• [The problem]:
As written and without pictures, set down the lines from the one that contains "The image size is (800, 552)." through the end of the data.
▼▼▼
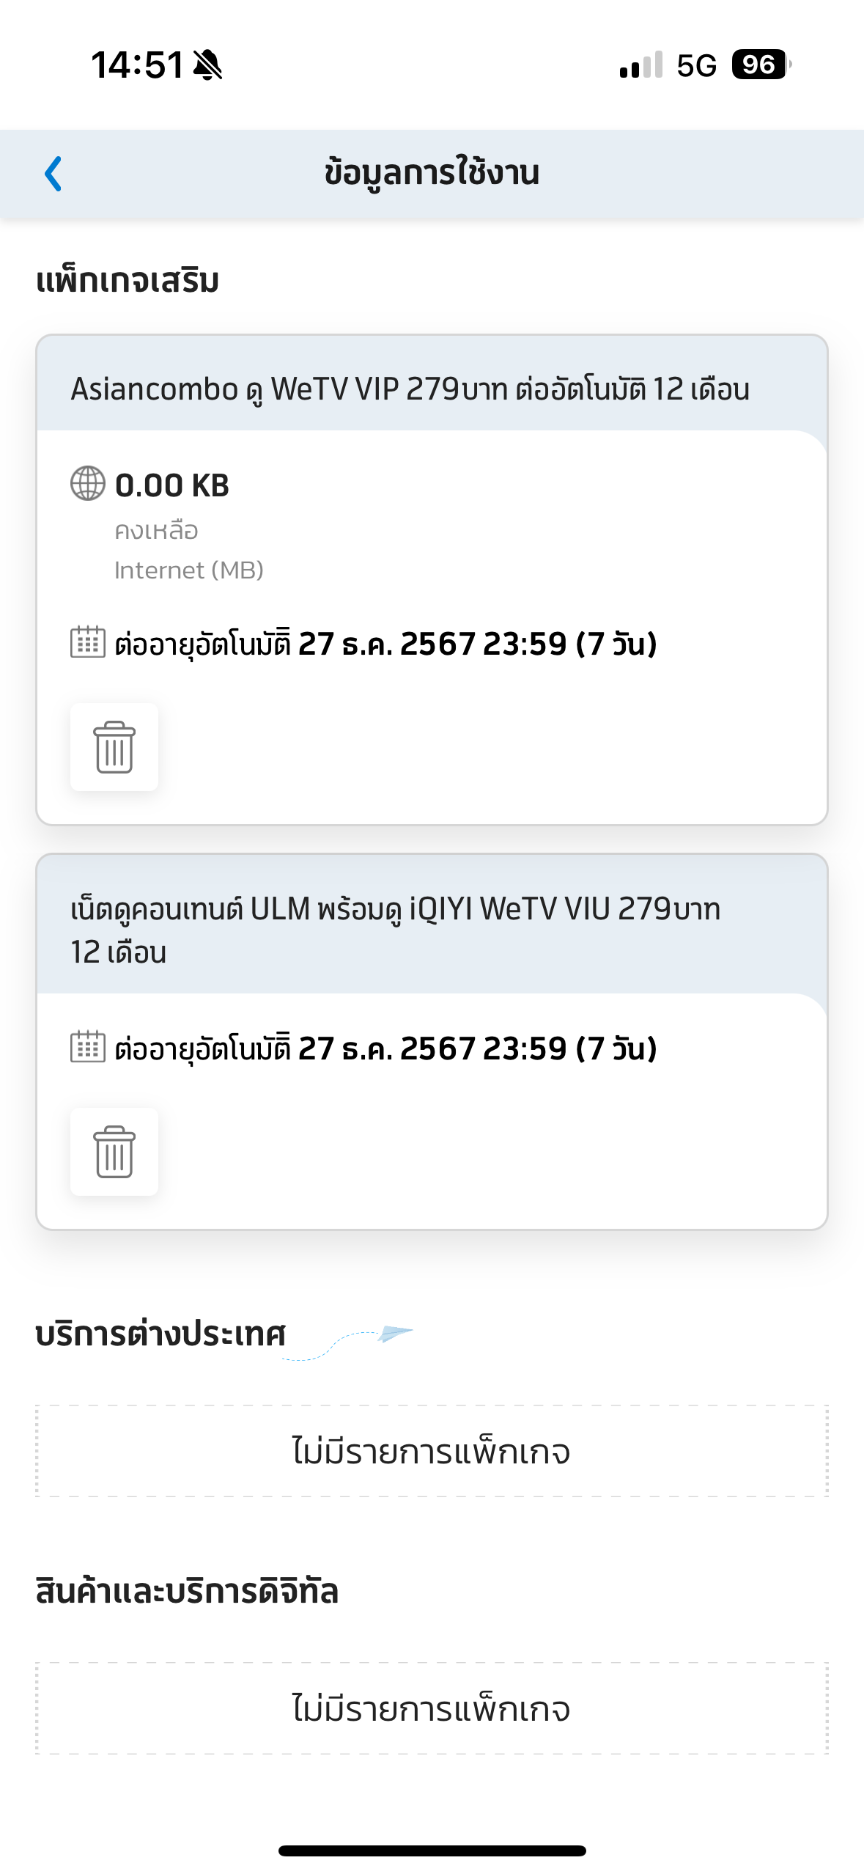The height and width of the screenshot is (1874, 864).
Task: Tap calendar icon in ULM package card
Action: pyautogui.click(x=88, y=1047)
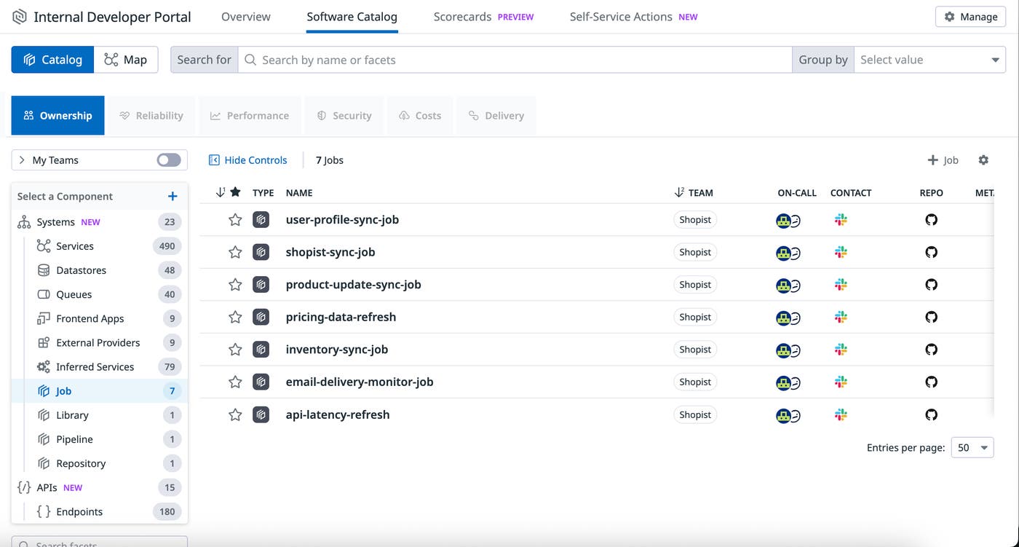Open the Manage settings button

(x=970, y=16)
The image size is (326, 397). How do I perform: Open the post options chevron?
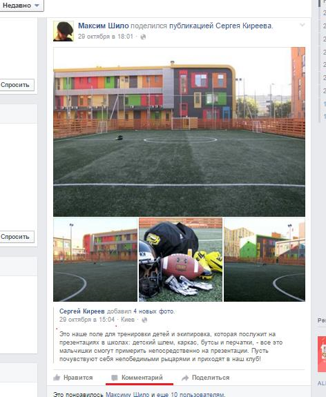(x=303, y=25)
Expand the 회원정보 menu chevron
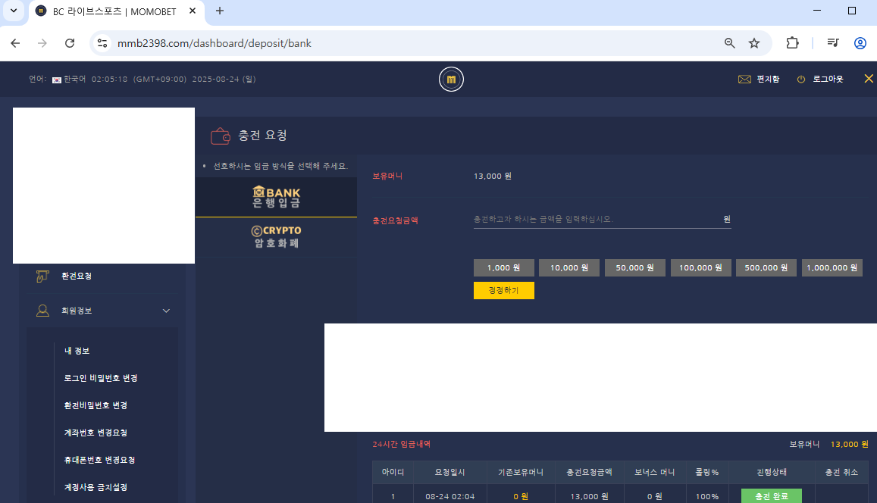Image resolution: width=877 pixels, height=503 pixels. pos(166,311)
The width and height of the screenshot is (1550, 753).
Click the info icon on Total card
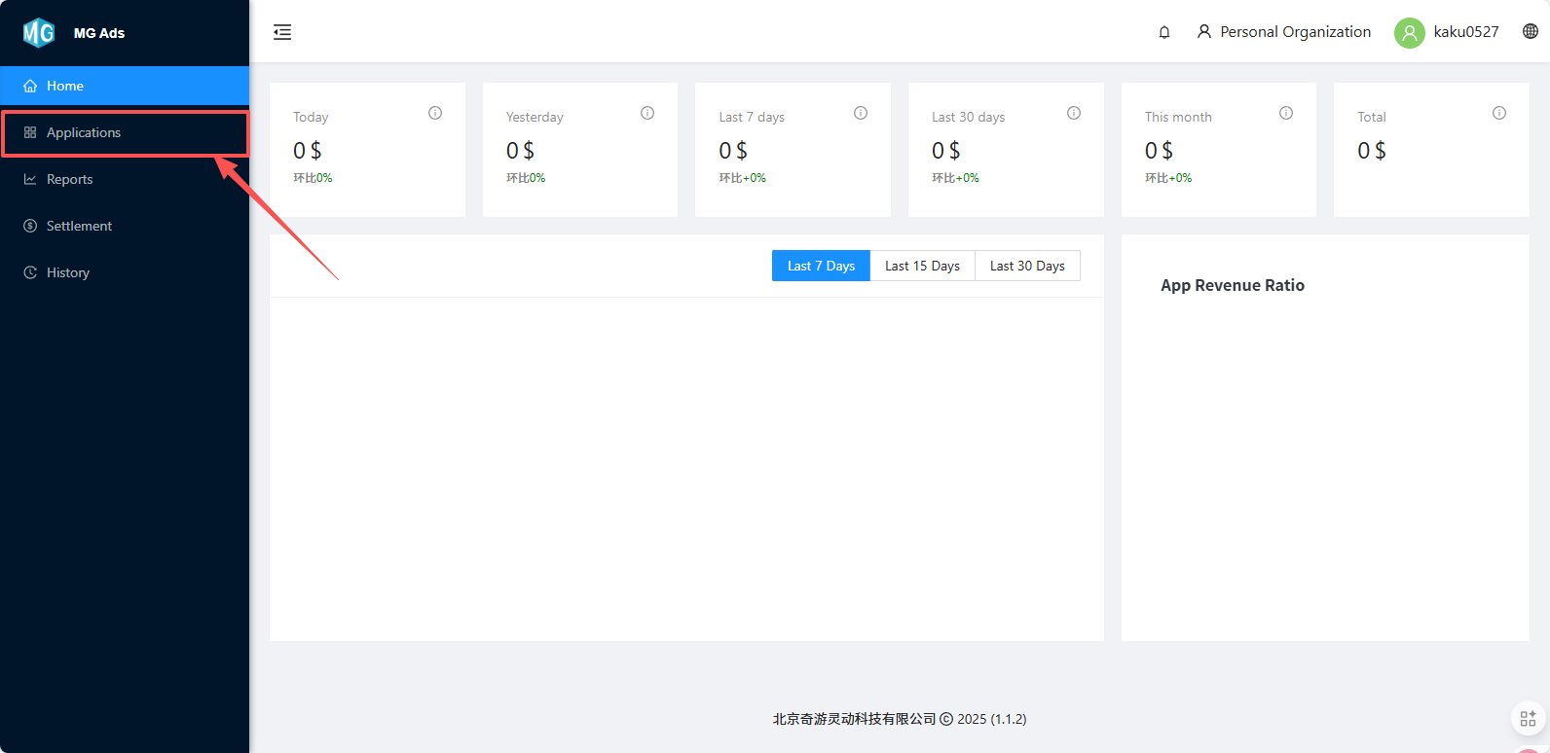pyautogui.click(x=1499, y=113)
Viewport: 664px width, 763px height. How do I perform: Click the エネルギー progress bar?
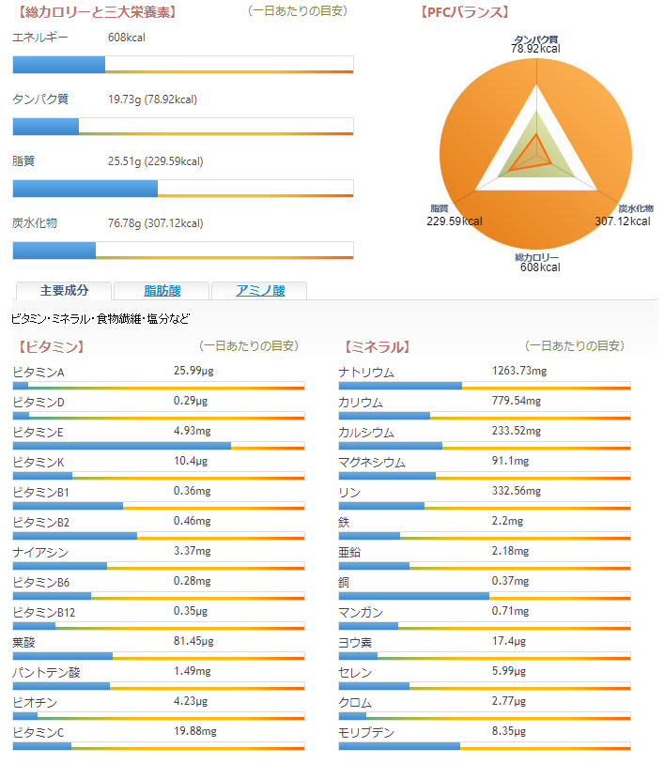(183, 64)
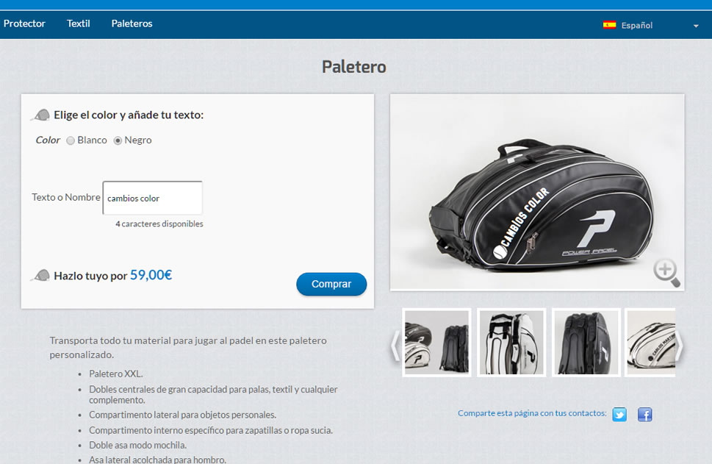This screenshot has width=712, height=464.
Task: Click the Comprar button
Action: point(331,284)
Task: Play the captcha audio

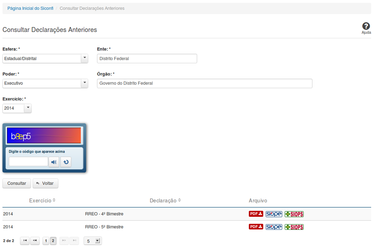Action: (54, 162)
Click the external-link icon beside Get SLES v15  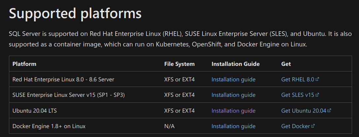click(317, 95)
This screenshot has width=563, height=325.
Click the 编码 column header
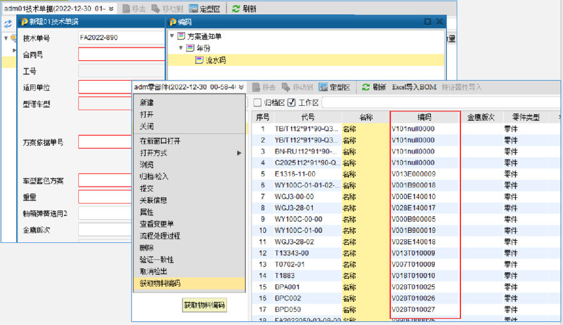tap(425, 116)

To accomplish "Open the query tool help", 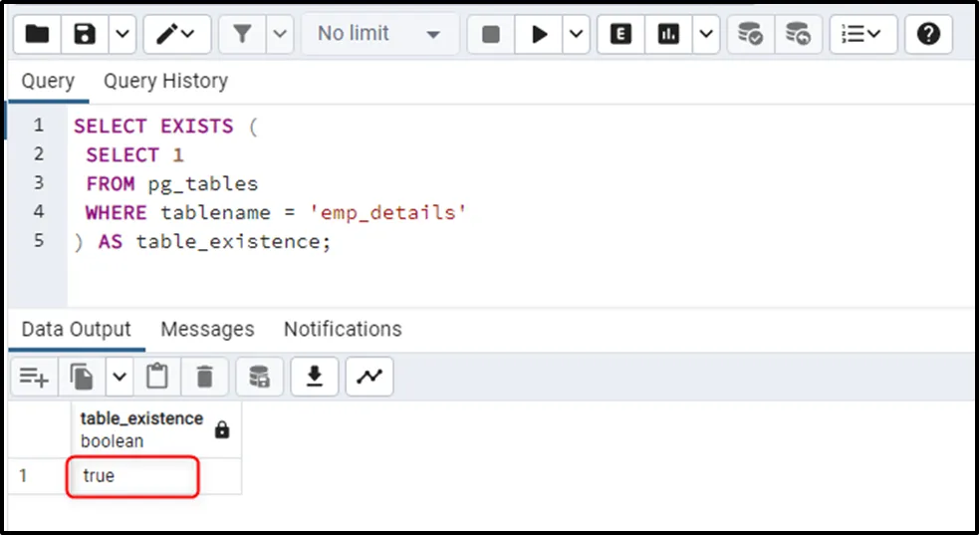I will pyautogui.click(x=928, y=34).
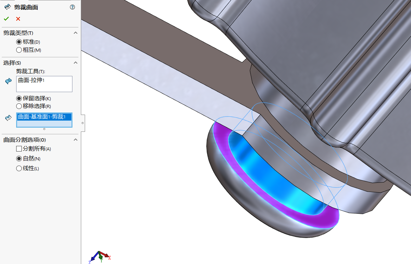Viewport: 411px width, 264px height.
Task: Select 线性 surface split option
Action: click(19, 168)
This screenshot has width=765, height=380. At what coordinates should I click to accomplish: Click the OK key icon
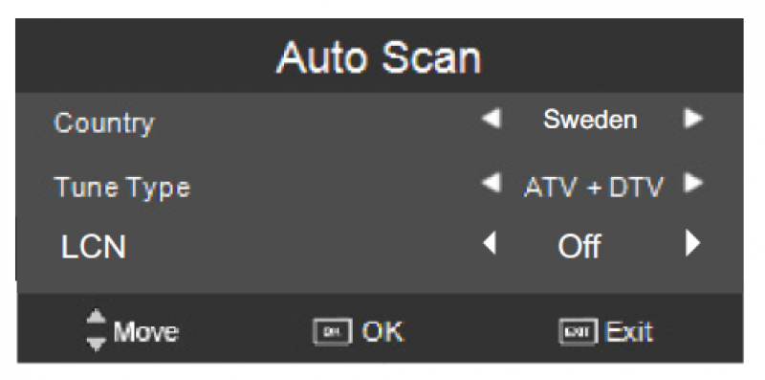pos(333,332)
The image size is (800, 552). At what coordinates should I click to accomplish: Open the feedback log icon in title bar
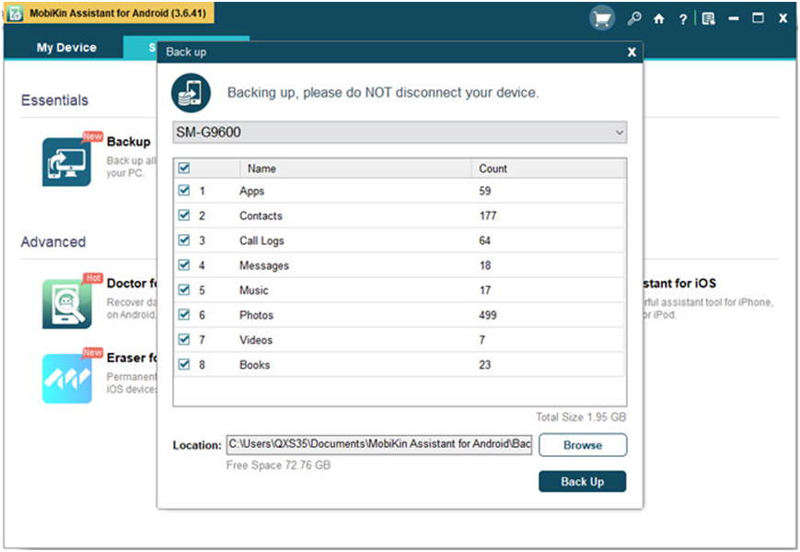click(x=708, y=18)
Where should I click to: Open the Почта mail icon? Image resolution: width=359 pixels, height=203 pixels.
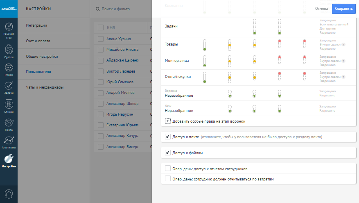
▲▲▲
• [Task output]:
The image size is (800, 552). At what coordinates should I click to accomplish: Open the feedback log icon in title bar
click(x=708, y=18)
Where should I click to: Open the Почта mail icon? Image resolution: width=359 pixels, height=203 pixels.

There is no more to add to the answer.